> _Work task_: Check each line of the listing below for the string "computer", then give only the number of lines where it occurs.
* * *
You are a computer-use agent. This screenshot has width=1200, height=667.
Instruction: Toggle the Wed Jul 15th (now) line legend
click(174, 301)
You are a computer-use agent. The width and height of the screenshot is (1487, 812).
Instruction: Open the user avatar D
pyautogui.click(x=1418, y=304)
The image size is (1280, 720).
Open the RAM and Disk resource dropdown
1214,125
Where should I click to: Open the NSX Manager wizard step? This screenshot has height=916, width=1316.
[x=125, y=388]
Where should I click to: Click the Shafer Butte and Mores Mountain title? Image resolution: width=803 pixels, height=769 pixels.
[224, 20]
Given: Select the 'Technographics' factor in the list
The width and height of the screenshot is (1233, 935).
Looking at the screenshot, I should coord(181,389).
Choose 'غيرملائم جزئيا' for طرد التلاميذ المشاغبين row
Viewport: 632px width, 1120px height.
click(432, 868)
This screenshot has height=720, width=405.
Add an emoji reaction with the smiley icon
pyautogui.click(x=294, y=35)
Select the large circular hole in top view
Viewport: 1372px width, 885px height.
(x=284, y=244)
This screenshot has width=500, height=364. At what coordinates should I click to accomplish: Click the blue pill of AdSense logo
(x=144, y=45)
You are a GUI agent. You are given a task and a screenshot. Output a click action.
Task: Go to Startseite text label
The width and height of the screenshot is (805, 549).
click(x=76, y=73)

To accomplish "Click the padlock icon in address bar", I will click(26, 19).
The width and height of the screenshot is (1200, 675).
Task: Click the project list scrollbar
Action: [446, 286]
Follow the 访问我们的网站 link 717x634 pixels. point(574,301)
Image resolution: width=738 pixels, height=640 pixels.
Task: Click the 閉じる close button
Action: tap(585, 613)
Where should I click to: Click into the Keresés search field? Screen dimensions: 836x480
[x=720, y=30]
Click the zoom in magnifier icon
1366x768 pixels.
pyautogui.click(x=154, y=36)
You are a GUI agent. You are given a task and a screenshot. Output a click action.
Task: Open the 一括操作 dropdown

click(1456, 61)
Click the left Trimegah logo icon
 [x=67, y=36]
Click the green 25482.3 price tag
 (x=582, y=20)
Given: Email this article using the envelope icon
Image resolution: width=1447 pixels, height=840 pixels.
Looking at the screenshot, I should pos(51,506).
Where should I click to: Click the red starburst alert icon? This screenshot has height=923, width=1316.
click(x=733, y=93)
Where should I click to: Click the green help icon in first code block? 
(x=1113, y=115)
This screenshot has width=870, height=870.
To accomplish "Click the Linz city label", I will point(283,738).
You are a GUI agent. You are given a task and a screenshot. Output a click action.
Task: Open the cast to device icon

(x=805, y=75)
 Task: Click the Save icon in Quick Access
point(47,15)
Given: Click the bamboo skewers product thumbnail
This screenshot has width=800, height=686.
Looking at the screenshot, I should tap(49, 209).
* * *
> _Task response_: 2